Hack An iPhone, Win $10,000
In TippingPoint's DVLabs contest, hackers also have the option of trying to execute a successful exploit against a Web browser.
Hackers, start planning your exploits.
TippingPoint's DVLabs on Thursday announced the rules for its third annual Pwn2Own contest, to be held at the CanSecWest Security Conference, which runs from March 16 through 20 in Vancouver, British Columbia. The focus this year is on two technologies: Web browsers and mobile devices.
The first hacker to crack a mobile device -- an Android, BlackBerry, iPhone, Symbian, or Windows Mobile phone -- without accessing it physically will win $10,000 and will get to keep the device, with a paid one-year contract. Subsequent successful mobile device hacks also pay $10,000 but do not include a device or contract.
Hackers also have the option of trying to execute a successful exploit against a Web browser. Potential targets include Chrome, Firefox, and IE8 on a Sony Vaio running Windows 7 or Firefox and Safari installed on a MacBook running Mac OS X. Opera is not included, however, an omission criticized in several blog comments. Browser bugs are worth $5,000 a piece.
Research published by Kaspersky Lab in 2006 suggests that information about a Windows bug sold for $4,000 in Russia.

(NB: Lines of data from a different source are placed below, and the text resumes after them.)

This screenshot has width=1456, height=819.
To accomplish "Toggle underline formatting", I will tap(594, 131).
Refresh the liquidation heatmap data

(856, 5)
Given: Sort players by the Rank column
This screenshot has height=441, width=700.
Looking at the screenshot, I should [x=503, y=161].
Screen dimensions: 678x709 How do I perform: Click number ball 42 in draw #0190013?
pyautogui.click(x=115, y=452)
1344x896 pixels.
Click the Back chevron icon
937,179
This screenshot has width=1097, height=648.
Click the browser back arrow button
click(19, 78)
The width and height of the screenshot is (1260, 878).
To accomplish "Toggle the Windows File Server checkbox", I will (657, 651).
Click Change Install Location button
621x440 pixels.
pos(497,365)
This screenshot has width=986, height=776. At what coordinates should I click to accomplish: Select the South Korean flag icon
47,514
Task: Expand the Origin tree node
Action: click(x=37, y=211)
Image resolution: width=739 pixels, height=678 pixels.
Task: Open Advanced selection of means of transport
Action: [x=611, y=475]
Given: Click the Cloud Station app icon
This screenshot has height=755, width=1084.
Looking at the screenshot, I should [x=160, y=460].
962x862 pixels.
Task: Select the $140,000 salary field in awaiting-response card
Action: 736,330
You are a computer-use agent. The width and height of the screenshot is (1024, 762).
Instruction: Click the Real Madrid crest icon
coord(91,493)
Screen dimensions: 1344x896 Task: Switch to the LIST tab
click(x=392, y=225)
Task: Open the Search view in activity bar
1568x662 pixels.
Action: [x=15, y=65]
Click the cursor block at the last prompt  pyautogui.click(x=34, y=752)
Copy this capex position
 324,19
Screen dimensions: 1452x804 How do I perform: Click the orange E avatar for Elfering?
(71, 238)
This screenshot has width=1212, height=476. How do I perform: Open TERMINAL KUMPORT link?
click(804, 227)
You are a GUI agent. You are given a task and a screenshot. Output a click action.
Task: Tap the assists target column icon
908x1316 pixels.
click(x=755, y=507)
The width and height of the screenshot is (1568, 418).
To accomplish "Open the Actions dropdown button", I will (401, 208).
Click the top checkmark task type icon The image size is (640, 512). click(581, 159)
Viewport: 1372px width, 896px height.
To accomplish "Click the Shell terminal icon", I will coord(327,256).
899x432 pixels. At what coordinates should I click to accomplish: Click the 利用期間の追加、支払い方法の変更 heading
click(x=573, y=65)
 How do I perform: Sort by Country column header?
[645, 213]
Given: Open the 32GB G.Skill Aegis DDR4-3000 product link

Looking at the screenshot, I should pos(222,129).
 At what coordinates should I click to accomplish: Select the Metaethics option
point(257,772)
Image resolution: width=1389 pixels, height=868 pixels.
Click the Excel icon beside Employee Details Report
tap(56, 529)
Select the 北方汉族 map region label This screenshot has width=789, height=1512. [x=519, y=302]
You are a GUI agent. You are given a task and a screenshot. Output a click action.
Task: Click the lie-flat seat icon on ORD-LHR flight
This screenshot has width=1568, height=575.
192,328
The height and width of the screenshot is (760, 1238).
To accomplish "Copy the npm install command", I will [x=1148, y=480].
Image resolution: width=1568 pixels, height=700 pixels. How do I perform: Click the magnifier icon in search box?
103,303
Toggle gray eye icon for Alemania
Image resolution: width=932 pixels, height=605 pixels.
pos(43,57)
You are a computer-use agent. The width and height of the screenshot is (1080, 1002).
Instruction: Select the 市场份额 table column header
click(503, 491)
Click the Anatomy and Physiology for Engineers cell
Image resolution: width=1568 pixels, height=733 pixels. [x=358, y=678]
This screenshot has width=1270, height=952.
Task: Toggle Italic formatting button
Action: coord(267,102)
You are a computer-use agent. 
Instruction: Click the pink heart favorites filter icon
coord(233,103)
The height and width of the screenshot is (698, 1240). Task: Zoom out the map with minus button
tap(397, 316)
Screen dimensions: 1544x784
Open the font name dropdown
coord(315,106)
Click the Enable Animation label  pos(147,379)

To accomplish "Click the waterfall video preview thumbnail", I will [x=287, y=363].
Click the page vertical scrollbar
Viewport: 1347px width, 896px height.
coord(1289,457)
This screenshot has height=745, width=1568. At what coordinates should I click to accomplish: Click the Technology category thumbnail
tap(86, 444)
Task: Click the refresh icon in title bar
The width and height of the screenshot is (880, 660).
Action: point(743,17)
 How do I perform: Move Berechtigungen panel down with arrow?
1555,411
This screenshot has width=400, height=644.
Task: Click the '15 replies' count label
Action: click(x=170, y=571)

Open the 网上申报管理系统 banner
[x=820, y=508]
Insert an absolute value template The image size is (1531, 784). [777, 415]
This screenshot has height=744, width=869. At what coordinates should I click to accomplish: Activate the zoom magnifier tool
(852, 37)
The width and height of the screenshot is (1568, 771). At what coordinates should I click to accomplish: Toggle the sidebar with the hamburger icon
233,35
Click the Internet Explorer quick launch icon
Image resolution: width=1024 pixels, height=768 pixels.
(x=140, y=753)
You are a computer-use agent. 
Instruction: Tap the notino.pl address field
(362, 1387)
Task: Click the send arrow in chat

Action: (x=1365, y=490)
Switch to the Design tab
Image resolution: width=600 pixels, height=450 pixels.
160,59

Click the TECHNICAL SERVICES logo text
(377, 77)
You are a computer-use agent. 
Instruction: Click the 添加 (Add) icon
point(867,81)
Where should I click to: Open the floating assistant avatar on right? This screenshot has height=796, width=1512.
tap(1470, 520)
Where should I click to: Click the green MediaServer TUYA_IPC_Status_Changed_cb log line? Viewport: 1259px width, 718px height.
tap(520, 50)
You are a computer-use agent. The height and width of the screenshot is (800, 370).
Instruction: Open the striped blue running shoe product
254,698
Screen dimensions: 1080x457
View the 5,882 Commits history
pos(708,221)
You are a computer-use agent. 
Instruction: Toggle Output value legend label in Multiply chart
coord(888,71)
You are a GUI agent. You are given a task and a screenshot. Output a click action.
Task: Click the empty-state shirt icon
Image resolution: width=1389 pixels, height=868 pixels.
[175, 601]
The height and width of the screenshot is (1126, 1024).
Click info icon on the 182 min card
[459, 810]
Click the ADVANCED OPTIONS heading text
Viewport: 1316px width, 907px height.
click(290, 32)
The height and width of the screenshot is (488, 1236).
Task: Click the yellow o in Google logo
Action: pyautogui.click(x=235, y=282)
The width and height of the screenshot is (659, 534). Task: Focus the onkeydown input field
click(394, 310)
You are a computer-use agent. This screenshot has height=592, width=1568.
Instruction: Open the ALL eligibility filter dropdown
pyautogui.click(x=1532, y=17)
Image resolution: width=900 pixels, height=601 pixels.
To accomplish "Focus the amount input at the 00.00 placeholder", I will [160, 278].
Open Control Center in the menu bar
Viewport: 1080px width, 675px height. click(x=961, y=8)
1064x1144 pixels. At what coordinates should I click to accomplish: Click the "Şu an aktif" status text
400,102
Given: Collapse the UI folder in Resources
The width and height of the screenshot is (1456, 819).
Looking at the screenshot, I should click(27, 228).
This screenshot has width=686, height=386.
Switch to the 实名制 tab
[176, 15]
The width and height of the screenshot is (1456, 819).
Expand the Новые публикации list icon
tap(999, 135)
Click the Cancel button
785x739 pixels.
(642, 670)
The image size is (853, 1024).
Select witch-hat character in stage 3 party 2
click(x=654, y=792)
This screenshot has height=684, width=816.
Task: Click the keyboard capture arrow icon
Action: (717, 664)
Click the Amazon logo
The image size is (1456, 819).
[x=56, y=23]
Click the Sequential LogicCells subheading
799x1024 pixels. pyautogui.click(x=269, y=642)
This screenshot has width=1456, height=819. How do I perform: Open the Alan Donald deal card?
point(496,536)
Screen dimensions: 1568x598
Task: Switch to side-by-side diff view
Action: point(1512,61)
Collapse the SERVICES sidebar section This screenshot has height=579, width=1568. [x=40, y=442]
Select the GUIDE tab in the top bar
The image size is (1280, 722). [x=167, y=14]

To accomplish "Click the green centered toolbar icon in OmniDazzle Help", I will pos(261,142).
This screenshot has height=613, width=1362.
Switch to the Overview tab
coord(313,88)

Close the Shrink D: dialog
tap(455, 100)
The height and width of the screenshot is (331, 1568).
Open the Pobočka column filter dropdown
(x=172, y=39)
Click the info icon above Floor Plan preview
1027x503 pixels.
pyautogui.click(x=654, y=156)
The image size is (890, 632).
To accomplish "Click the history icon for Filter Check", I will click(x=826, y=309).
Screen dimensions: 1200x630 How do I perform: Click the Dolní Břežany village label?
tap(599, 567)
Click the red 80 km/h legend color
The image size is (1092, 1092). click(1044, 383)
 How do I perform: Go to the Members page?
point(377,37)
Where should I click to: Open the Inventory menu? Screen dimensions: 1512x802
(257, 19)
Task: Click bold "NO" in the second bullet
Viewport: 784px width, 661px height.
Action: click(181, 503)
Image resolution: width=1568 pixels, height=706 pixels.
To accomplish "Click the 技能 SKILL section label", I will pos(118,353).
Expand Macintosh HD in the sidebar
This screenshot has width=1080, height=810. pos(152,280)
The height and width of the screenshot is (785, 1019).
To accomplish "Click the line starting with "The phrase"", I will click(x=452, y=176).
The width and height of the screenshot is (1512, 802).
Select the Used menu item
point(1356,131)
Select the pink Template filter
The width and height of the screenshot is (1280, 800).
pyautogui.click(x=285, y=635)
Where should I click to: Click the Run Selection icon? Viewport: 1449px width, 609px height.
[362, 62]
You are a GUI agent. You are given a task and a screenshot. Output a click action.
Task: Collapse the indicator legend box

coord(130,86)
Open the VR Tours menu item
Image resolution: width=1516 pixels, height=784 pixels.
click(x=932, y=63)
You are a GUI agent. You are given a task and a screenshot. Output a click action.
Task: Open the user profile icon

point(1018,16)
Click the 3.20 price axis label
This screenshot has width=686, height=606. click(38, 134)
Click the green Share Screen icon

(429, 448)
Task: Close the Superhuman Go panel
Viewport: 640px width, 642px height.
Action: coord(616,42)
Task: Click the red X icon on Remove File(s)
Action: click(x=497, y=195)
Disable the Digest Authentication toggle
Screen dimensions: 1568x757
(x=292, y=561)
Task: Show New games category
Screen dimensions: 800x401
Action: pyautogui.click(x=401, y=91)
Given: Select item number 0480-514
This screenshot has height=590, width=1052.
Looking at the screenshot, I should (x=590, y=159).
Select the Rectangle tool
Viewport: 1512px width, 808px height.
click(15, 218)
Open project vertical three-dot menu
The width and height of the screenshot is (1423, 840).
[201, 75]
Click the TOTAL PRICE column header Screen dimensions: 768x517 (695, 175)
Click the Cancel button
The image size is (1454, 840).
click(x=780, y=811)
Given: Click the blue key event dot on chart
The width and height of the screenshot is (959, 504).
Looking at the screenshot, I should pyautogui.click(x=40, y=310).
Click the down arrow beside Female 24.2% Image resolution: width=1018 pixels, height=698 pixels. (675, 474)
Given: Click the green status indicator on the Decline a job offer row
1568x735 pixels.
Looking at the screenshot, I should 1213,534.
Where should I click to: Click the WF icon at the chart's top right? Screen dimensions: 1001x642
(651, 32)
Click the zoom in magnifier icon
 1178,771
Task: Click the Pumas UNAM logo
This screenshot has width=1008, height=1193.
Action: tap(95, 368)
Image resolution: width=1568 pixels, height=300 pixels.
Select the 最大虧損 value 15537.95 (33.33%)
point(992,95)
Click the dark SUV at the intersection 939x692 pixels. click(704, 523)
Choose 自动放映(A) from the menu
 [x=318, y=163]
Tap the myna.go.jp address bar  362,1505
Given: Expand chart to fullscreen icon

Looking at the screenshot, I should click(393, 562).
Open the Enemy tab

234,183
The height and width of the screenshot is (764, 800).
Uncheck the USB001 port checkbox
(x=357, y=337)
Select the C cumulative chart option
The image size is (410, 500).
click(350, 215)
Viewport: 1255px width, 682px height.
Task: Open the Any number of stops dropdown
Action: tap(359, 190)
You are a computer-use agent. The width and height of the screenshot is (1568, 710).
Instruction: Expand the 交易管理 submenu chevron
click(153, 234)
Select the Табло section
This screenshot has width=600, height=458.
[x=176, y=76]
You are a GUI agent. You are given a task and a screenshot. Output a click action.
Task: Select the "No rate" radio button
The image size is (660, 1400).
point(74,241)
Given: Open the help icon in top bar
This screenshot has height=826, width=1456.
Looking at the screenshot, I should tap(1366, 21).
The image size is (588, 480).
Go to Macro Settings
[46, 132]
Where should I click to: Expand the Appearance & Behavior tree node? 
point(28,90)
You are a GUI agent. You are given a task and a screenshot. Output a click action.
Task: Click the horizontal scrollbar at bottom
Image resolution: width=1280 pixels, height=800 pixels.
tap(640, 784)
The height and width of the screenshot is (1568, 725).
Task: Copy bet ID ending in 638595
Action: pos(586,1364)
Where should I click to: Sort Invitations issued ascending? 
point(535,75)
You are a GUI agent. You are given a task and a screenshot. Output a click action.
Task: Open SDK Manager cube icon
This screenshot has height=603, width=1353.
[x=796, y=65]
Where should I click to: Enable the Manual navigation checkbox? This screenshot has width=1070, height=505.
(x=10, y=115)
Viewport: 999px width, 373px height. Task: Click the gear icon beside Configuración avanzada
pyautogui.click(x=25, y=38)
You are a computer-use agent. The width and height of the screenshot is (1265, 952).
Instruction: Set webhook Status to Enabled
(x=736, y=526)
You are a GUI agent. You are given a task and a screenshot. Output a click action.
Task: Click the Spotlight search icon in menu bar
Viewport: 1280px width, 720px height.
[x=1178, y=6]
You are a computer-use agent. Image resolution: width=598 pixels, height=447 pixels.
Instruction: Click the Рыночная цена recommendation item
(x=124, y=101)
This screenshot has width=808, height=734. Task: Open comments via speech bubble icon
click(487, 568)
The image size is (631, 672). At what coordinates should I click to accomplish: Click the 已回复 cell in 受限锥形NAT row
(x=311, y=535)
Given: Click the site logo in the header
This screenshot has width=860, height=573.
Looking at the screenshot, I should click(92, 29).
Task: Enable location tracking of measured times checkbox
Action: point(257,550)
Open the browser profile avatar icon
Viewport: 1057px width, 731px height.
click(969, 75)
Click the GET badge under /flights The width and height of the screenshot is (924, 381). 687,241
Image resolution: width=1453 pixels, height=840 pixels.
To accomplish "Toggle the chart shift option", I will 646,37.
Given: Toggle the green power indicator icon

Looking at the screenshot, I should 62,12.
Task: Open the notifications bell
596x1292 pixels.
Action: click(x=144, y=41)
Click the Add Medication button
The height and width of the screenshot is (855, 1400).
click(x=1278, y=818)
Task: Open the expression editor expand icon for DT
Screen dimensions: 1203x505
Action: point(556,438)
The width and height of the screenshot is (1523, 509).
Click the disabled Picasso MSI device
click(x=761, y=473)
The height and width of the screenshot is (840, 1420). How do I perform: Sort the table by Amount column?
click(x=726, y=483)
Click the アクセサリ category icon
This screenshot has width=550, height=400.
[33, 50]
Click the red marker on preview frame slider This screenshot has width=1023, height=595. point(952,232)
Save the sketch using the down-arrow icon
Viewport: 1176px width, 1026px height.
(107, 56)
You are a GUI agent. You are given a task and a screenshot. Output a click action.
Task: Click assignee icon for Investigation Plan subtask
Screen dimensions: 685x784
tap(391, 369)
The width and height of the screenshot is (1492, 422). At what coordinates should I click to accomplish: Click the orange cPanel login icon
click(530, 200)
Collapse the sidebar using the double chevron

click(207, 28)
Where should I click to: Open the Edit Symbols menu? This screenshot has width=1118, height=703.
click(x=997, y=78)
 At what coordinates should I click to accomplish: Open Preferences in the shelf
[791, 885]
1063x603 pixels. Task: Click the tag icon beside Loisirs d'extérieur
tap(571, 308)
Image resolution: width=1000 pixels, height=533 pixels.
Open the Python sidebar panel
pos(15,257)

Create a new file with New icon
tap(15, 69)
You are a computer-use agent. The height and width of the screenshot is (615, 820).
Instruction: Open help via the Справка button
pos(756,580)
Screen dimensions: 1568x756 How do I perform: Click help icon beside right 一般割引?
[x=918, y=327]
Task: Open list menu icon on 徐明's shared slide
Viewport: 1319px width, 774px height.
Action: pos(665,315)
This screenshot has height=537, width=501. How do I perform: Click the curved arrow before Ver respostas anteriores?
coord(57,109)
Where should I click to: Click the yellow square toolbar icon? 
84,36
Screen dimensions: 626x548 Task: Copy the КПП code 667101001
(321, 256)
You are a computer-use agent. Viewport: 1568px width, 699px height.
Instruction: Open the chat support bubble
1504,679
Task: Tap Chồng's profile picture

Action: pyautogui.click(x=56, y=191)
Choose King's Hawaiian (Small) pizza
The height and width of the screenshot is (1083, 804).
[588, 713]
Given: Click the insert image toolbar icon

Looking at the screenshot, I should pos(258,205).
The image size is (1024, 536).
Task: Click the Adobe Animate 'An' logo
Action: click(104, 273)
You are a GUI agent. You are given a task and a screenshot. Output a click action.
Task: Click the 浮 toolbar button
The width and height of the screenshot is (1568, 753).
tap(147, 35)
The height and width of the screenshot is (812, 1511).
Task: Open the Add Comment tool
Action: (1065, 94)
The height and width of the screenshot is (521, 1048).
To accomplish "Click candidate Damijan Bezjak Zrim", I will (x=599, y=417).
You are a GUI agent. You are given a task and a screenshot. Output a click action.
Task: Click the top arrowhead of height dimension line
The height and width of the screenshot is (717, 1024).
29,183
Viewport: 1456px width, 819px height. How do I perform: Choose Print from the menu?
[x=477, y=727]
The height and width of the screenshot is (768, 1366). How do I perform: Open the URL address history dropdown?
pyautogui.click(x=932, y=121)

"Winning entries against the browsers include exploits which require no user interaction outside of a single click on a malicious link," explains Terri Forslof, TippingPoint's manager of security response, in a blog post. "Winning scenarios against the mobile devices include attacks that can be exploited via e-mail, SMS text, Web site browsing, and other general actions a normal user would take while using the device."
Contest participants can try to attack both mobile devices and Web browsers, but cannot win both prizes using only a single exploit.
Last year at CanSecWest, a team of researchers from Independent Security Evaluators hacked a MacBook Air in two minutes using a previously unknown vulnerability in Apple's Safari 3.1 Web browser. They took the MacBook Air home as the prize, along with $10,000 in cash.
TippingPoint's goal is to use the prize money to purchase whatever zero-day exploits are revealed and to disclose them to the affected companies in a responsible manner.